実際には海外公演先であるパリでの日々と、そうして過去を回想するシーンが重層的に繰り返されていく仕組みになっている。結果的に亡命することになるんだろうが、それまでの彼の歩んできた歴史が明らかにされていく。才能も高い男だが、非常に個性的なわがままな性格で、旧体制で制限の多いソ連にありながら、その自分の考えを押し通すわがままで、様々な人間を事実上支配していく。その軋轢の一つ一つが、何か芸術としての、ピリピリとした高みに続く道を暗喩しており、不快な気分は無いではないが、やはり圧倒された気分に包まれてしまう。演出もよく、俳優として素晴らしいレイフ・ファインズの初監督作品としても見事な出来栄えである。
女性とも性関係は結ぶが(とにかくモテることは間違いない)、基本的には同性愛者だったようで、バレエという究極の肉体の追及において、芸術作品に対するあくなき追及心があったことが見て取れる。絵画もだが、彫刻にあらわされる男性の肉体に関心が強かったのだろう。そうして自分自身も、その肉体をどのように表現するのかということに貪欲だったのかもしれない。そのような芸術に対しての探求心とともに、自らの肉体と理論と技術を融合させて、それまでになかった男性としてのバレエの形を作り出していったということなのだろう。

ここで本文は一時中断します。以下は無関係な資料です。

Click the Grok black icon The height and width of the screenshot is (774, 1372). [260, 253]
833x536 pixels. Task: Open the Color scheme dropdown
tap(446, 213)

それにしてもすさまじいわがままぶりで、約束は守らないし、言いたい放題のことは言うし、人を傷つけることに何の躊躇もない。さらにそうしてわがままに関することについては、何の反省もしない。自分の間違っていない考えのもとには、その周りの人間が従うべきことであって、それについては迷いがないのかもしれない。しかし貴重なことを教えてくれる人には礼を言いはする。自分にとっていいことには、素直に向き合えるのである。そのほかの面倒なことには、まったくの感心さえ示さないということなのかもしれない。
演出上、様々なわがままな人間を見てきたわけだが、それらの多くのわがまま人間よりも数段その変質度は高いにもかかわらず、何か本当に感心してしまった。僕は自分がわがままな性格なせいなのか、他のわがままな人間を微塵も許す気になれない性分なのだが、このヌレエフには、素直に凄いなあ、と思うのみだ。友人にはなれないが、このような人だから尊敬されるというのは、周りの人には不幸でも、バレエ界には幸福なことであったのだろう。